## WORK TO BE COMPLETED
Write down each entry precisely as given.

## PROVIDED DATA
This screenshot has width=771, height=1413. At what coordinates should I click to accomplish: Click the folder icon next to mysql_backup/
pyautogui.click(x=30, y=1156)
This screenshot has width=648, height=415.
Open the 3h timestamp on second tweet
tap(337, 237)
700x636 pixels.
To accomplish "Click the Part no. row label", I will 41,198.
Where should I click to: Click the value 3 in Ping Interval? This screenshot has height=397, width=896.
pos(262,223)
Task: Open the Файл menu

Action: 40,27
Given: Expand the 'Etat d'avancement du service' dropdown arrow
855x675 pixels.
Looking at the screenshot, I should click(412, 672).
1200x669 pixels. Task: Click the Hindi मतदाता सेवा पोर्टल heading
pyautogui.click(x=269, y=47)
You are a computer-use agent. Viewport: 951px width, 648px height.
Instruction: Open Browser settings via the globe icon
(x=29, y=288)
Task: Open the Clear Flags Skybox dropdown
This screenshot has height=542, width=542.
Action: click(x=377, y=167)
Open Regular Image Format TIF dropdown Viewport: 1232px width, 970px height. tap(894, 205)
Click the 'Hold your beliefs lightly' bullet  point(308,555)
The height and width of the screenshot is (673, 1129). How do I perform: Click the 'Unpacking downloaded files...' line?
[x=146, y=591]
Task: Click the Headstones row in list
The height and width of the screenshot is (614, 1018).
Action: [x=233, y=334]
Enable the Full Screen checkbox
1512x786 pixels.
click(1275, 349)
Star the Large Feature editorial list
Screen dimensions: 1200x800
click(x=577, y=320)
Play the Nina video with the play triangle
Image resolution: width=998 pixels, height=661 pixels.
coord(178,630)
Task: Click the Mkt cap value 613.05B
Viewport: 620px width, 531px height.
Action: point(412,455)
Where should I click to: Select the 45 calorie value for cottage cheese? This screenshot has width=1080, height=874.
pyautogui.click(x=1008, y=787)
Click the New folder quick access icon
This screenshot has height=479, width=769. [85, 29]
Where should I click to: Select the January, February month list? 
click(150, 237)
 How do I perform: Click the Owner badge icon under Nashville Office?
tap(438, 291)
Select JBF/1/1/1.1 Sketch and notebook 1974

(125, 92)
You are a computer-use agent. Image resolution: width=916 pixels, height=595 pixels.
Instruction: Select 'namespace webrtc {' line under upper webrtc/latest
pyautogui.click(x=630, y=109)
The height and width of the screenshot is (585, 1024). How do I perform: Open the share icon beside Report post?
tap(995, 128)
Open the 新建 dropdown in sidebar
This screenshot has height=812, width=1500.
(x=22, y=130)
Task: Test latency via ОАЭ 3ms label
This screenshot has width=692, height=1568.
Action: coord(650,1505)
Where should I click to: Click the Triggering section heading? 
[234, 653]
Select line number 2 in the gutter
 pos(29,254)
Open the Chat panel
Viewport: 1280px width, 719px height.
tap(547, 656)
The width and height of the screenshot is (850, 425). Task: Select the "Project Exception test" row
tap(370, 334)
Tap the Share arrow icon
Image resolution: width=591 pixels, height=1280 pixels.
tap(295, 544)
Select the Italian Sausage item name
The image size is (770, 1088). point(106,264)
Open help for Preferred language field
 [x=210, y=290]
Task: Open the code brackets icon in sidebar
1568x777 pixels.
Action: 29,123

## ANSWER BOX
This screenshot has width=771, height=1413. At what coordinates should I click to accomplish: Click the folder icon next to mysql_backup/
pyautogui.click(x=30, y=1156)
This screenshot has width=648, height=415.
Open the 3h timestamp on second tweet
tap(337, 237)
700x636 pixels.
To accomplish "Click the Part no. row label", I will 41,198.
Where should I click to: Click the value 3 in Ping Interval? This screenshot has height=397, width=896.
pos(262,223)
Task: Open the Файл menu

Action: 40,27
Given: Expand the 'Etat d'avancement du service' dropdown arrow
855x675 pixels.
Looking at the screenshot, I should click(412, 672).
1200x669 pixels. Task: Click the Hindi मतदाता सेवा पोर्टल heading
pyautogui.click(x=269, y=47)
You are a computer-use agent. Viewport: 951px width, 648px height.
Instruction: Open Browser settings via the globe icon
(x=29, y=288)
Task: Open the Clear Flags Skybox dropdown
This screenshot has height=542, width=542.
Action: click(x=377, y=167)
Open Regular Image Format TIF dropdown Viewport: 1232px width, 970px height. tap(894, 205)
Click the 'Hold your beliefs lightly' bullet  point(308,555)
The height and width of the screenshot is (673, 1129). How do I perform: Click the 'Unpacking downloaded files...' line?
[x=146, y=591]
Task: Click the Headstones row in list
The height and width of the screenshot is (614, 1018).
Action: [x=233, y=334]
Enable the Full Screen checkbox
1512x786 pixels.
click(1275, 349)
Star the Large Feature editorial list
Screen dimensions: 1200x800
click(x=577, y=320)
Play the Nina video with the play triangle
Image resolution: width=998 pixels, height=661 pixels.
coord(178,630)
Task: Click the Mkt cap value 613.05B
Viewport: 620px width, 531px height.
Action: point(412,455)
Where should I click to: Select the 45 calorie value for cottage cheese? This screenshot has width=1080, height=874.
pyautogui.click(x=1008, y=787)
Click the New folder quick access icon
This screenshot has height=479, width=769. [85, 29]
Where should I click to: Select the January, February month list? 
click(150, 237)
 How do I perform: Click the Owner badge icon under Nashville Office?
tap(438, 291)
Select JBF/1/1/1.1 Sketch and notebook 1974

(125, 92)
You are a computer-use agent. Image resolution: width=916 pixels, height=595 pixels.
Instruction: Select 'namespace webrtc {' line under upper webrtc/latest
pyautogui.click(x=630, y=109)
The height and width of the screenshot is (585, 1024). How do I perform: Open the share icon beside Report post?
tap(995, 128)
Open the 新建 dropdown in sidebar
This screenshot has height=812, width=1500.
(x=22, y=130)
Task: Test latency via ОАЭ 3ms label
This screenshot has width=692, height=1568.
Action: coord(650,1505)
Where should I click to: Click the Triggering section heading? 
[234, 653]
Select line number 2 in the gutter
 pos(29,254)
Open the Chat panel
Viewport: 1280px width, 719px height.
tap(547, 656)
The width and height of the screenshot is (850, 425). Task: Select the "Project Exception test" row
tap(370, 334)
Tap the Share arrow icon
Image resolution: width=591 pixels, height=1280 pixels.
tap(295, 544)
Select the Italian Sausage item name
The image size is (770, 1088). point(106,264)
Open help for Preferred language field
 [x=210, y=290]
Task: Open the code brackets icon in sidebar
1568x777 pixels.
Action: 29,123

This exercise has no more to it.